Valentine's Day wouldn't be complete without a soundtrack, but finding the right love songs can be a chore. After all, love is messy and complicated and different for every person; it stands to reason that finding love songs would be just as perilous and unpredictable. So, in the hopes of turning up something for every romantic playlist, five experts in the world of public radio offer their opinions on some of the best Valentine's Day songs in circulation.

Elena See of 'Folk Alley'

hide captionElena See of 'Folk Alley'

Valentine's Day is about roses and, among other things, romantic songs with sweet lyrics. But those without lovers or flowers or chocolates don't have their own song. Or do they? This Feb. 14, if you're spending the evening at home alone, as you try desperately not to pick up the phone and dial a once-familiar, now-forbidden phone number, put on Ollabelle's "Blue Northern Lights." As soon as it begins, you may actually cheer up and remember what many forget: It's better to lack love on Valentine's Day than it is to beg someone to love you.
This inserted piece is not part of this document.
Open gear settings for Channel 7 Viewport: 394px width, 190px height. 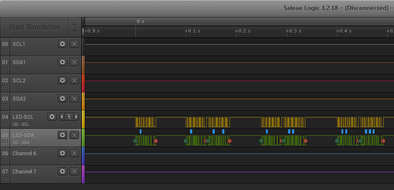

Elena See is a host for WKSU's FolkAlley.com and the Music Director of the Maine Public Broadcasting Network.

John Aielli of KUT

hide captionJohn Aielli of KUT

Carrie Rodriguez' "Big Kiss" is pure chocolate cheesecake. Written by longtime collaborator Chip Taylor — with whom she's recorded three duet albums — the song fits her warm voice like a velvet glove. Bill Frisell's masterful guitar work, along with the pedal and lap steel of Greg Leisz, provides a luxurious bed to lounge in for this sweetly intimate song. John Aielli hosts Eklektikos at NPR member station KUT in Austin, Tex.

Sheila Anderson of WBGO

hide captionSheila Anderson of WBGO

"A Time for Love," written by Johnny Mandel with lyrics by Paul Francis Webster, stands as one of the greatest love songs of all time, and Abbey Lincoln's version is the best of them all. The song's haunting melody and beautiful words are powerful enough to intensify the emotions of those in love. As Lincoln celebrates "a time for rainbow-colored weather" — "I've known a time for spring / a time for fall / but best of all / a time for love" — it becomes abundantly clear that this is as clear and pure as love songs get. Sheila Anderson hosts Late Night Jazz at NPR station WBGO in Newark, N.J.

Nick Morrison of KPLU

hide captionNick Morrison of KPLU

A blues classic — and one of Muddy Waters' greatest recordings, which is saying something — "I Just Want To Make Love To You" cuts to the chase. Or, more to the point, it cuts to the end of the chase. After all, on Valentine's Day, after all the hearts and flowers and vows of devotion, what's left? As anyone who's ever worked in fundraising knows, you're more likely to get what you need if you ask for it specifically, and Waters states his case pretty straightforwardly. It may not be a conventional Valentine's Day love song, but that's just because its amorous message is communicated with such breathtaking efficiency. Nick Morrison is a host, contributor and former music director at KPLU in Tacoma, Wash.

Joshua Jackson of WBGO

hide captionJoshua Jackson of WBGO

Love is beguiling, mysterious and sometimes unrequited. Brazilian composer Antonio Carlos Jobim was arguably the master of love songs: Peel away his simple melodies and his remarkable sense of harmony, and what's left is pure poetry. The Jobim experience is a potent combination of verse and musical storytelling at its best. The titular character in "Luiza" is a charmer, a "rosa louca" — a wild and fickle rose with a ray of light in her hair — while the protagonist is a "pitiful amateur," an apprentice to her love. He tells her to listen to the song he has written to forget her, but he can't forget her. Her desire is his, always. A kiss alone would release him, but does he get one? Jobim wrote many portraits of women, and "Luiza" was a jewelry designer, as well as the main character in the telenovella Brilhantes, a Brazilian soap opera. Much to Jobim's despair, her hair was short. Joshua Jackson is Special Projects Producer at NPR station WBGO in Newark, N.J.